● **Short problem**
Turn every line of the items below into a numbered list, leaving out any blank lines.

● **Records for the exercise**
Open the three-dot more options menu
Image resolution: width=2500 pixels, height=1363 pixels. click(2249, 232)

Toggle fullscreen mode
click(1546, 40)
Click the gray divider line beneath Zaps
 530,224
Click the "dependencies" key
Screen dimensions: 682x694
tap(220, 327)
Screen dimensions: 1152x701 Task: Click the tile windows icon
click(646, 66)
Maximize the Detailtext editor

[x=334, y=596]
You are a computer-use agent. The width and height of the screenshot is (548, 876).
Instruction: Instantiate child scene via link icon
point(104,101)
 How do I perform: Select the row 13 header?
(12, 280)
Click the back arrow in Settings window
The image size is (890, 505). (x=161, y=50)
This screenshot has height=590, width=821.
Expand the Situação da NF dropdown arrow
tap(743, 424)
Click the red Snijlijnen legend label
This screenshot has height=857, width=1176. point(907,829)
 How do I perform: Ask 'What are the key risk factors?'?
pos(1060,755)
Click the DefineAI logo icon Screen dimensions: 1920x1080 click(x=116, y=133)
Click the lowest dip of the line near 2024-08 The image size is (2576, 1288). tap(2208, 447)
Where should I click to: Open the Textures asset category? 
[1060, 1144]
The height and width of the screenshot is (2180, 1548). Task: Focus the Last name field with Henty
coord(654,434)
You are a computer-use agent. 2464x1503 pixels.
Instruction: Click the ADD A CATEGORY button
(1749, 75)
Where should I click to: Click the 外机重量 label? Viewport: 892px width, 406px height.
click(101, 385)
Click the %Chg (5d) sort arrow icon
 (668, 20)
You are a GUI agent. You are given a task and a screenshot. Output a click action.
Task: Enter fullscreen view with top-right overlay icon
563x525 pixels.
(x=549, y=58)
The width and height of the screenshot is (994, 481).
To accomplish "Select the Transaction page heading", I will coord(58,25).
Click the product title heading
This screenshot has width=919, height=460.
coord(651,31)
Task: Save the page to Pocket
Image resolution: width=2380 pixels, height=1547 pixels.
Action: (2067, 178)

● **Complete response**
1. Open the three-dot more options menu
2. Image resolution: width=2500 pixels, height=1363 pixels. click(2249, 232)
3. Toggle fullscreen mode
4. click(1546, 40)
5. Click the gray divider line beneath Zaps
6.  530,224
7. Click the "dependencies" key
8. Screen dimensions: 682x694
9. tap(220, 327)
10. Screen dimensions: 1152x701 Task: Click the tile windows icon
11. click(646, 66)
12. Maximize the Detailtext editor
13. [x=334, y=596]
14. You are a computer-use agent. The width and height of the screenshot is (548, 876).
15. Instruction: Instantiate child scene via link icon
16. point(104,101)
17.  How do I perform: Select the row 13 header?
18. (12, 280)
19. Click the back arrow in Settings window
20. The image size is (890, 505). (x=161, y=50)
21. This screenshot has height=590, width=821.
22. Expand the Situação da NF dropdown arrow
23. tap(743, 424)
24. Click the red Snijlijnen legend label
25. This screenshot has height=857, width=1176. point(907,829)
26.  How do I perform: Ask 'What are the key risk factors?'?
27. pos(1060,755)
28. Click the DefineAI logo icon Screen dimensions: 1920x1080 click(x=116, y=133)
29. Click the lowest dip of the line near 2024-08 The image size is (2576, 1288). tap(2208, 447)
30. Where should I click to: Open the Textures asset category? 
31. [1060, 1144]
32. The height and width of the screenshot is (2180, 1548). Task: Focus the Last name field with Henty
33. coord(654,434)
34. You are a computer-use agent. 2464x1503 pixels.
35. Instruction: Click the ADD A CATEGORY button
36. (1749, 75)
37. Where should I click to: Click the 外机重量 label? Viewport: 892px width, 406px height.
38. click(101, 385)
39. Click the %Chg (5d) sort arrow icon
40.  (668, 20)
41. You are a GUI agent. You are given a task and a screenshot. Output a click action.
42. Task: Enter fullscreen view with top-right overlay icon
43. 563x525 pixels.
44. (x=549, y=58)
45. The width and height of the screenshot is (994, 481).
46. To accomplish "Select the Transaction page heading", I will coord(58,25).
47. Click the product title heading
48. This screenshot has width=919, height=460.
49. coord(651,31)
50. Task: Save the page to Pocket
51. Image resolution: width=2380 pixels, height=1547 pixels.
52. Action: (2067, 178)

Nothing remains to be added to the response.